写好的爬虫,现在就让他跑起来,把数据load到数据库
具体操作:
1.安装python 链接mysql的库:pip install PyMySql
2.新建数据库及表:
DROP TABLE IF EXISTS `news`;
CREATE TABLE `news` (
`newsid` varchar(255) DEFAULT NULL,
`title` varchar(255) DEFAULT NULL,
`newssource` varchar(255) DEFAULT NULL,
`dt` varchar(255) DEFAULT NULL,
`article` mediumtext,
`editor` varchar(255) DEFAULT NULL,
`id` int(11) NOT NULL AUTO_INCREMENT,
PRIMARY KEY (`id`)
) ENGINE=InnoDB AUTO_INCREMENT=22 DEFAULT CHARSET=utf8;
import pymysql
def connDB():
#连接数据库
conn=pymysql.connect(host='localhost',user='root',passwd='',db='pythod_pacong',charset='utf8')
cur=conn.cursor()
return (conn,cur)
def exeUpdate(conn,cur,sql):
#更新语句,可执行Update,Insert语句
sta=cur.execute(sql)
conn.commit()
return (sta)
def exeQuery(cur,sql):
#查询语句
cur.execute(sql)
result = cur.fetchone()
return (result)
def connClose(conn,cur):
#关闭所有连接
cur.close()
conn.close()
connDB1 = connDB()
sql = "insert into news(newsid,title,newssource,dt,article,editor) values"

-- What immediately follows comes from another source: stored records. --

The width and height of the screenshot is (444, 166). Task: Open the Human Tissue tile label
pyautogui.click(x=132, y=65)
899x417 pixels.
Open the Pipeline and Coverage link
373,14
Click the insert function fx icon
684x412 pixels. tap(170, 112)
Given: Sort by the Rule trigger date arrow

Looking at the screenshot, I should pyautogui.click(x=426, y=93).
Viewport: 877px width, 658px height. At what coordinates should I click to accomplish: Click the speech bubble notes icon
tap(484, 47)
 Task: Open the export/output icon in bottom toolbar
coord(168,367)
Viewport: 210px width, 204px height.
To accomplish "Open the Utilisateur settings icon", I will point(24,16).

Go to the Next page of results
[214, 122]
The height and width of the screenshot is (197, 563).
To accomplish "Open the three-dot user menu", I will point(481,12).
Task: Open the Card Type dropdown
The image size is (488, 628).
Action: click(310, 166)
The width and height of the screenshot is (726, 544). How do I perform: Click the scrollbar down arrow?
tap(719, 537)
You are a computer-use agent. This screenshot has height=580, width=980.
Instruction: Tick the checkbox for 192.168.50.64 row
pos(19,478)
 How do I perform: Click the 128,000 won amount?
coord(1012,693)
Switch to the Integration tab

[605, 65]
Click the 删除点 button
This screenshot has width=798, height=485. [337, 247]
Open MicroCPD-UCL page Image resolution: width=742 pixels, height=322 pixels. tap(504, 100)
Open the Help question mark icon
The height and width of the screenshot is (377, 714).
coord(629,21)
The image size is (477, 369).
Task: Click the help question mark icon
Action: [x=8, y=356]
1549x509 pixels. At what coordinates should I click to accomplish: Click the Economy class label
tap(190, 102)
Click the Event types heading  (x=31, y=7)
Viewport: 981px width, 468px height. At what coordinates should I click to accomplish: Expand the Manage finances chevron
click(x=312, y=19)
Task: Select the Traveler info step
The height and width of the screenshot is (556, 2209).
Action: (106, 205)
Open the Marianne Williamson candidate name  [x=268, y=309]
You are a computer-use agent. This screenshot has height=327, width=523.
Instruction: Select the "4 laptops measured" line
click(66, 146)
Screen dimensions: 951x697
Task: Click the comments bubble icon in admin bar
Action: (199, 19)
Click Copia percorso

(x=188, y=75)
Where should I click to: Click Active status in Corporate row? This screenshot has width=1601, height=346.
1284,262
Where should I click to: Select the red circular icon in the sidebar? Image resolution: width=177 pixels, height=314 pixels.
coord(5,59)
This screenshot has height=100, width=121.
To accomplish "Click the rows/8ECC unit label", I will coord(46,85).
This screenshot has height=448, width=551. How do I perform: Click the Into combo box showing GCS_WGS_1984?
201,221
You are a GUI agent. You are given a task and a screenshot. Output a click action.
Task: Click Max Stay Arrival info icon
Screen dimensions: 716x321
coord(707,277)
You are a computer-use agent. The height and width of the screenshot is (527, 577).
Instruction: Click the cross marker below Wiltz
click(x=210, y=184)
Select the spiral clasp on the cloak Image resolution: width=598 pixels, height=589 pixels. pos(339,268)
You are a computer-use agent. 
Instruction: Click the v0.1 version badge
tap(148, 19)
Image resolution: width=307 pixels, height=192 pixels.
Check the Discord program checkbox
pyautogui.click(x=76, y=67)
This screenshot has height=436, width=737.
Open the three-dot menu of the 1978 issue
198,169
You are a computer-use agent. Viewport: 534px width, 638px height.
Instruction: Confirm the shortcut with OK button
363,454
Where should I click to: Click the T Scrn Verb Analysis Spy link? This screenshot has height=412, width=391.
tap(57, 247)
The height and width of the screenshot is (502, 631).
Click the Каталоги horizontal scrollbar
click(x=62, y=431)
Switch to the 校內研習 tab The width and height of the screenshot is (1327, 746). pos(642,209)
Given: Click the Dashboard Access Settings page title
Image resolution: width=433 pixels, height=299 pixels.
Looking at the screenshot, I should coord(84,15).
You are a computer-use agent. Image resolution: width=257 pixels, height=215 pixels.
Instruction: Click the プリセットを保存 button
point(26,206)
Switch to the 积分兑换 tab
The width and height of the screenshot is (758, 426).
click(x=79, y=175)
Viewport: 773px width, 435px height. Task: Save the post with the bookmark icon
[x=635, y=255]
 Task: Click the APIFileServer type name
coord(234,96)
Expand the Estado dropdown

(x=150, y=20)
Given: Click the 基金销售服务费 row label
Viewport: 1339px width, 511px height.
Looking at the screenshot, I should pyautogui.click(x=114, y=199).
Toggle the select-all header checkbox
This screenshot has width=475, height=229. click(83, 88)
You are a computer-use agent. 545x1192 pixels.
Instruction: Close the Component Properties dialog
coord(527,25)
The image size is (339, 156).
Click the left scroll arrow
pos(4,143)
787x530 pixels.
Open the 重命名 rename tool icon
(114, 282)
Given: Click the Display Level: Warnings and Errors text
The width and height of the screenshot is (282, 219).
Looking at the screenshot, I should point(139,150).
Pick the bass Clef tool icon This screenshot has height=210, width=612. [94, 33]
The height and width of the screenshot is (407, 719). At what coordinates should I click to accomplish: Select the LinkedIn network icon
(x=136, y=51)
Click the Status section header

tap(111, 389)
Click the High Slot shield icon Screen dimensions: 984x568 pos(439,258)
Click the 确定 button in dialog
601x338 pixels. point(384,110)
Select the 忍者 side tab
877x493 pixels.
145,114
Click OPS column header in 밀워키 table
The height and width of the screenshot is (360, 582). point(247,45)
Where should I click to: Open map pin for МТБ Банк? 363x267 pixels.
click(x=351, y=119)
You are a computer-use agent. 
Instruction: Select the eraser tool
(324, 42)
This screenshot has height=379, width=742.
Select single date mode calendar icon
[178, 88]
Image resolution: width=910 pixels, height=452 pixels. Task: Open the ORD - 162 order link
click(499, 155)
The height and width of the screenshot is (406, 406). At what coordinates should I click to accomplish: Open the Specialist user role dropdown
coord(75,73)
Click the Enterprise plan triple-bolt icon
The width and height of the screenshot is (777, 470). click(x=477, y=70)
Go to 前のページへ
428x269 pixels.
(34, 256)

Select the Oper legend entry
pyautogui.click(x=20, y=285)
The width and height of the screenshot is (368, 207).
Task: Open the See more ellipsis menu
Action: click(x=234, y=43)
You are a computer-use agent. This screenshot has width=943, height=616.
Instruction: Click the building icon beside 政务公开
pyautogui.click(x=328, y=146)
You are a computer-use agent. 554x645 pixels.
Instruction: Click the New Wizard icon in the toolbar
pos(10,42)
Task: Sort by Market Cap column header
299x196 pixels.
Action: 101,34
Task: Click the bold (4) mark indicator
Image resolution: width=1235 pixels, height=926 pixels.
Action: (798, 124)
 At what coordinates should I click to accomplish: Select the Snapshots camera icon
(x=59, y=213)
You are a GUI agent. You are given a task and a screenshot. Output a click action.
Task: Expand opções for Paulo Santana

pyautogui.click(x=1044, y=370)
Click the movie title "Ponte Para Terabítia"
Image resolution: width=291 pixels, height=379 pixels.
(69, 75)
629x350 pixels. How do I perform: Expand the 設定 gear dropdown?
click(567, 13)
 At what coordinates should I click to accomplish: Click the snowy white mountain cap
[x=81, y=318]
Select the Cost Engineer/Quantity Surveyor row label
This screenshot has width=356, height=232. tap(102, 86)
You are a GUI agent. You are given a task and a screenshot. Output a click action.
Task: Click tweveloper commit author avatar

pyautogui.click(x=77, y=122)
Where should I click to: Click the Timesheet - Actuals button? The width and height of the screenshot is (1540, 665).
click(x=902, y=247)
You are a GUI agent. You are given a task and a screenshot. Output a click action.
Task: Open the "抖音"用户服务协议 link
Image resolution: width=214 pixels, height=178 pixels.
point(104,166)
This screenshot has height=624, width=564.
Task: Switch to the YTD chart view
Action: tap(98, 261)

urls = getNewsURLs('http://news.sina.com.cn/china/')
for url in urls:
sql1 = sql+ '("'+ getNewsDetail(url)["newsid"] +'","'+getNewsDetail(url)["title"]+'","'+getNewsDetail(url)["newssource"]+'","'+getNewsDetail(url)["dt"]+'","' +getNewsDetail(url)["article"] +'","' + getNewsDetail(url)["editor"] + '")'
print(exeUpdate(connDB1[0],connDB1[1],sql1))
connClose(connDB1[0],connDB1[1])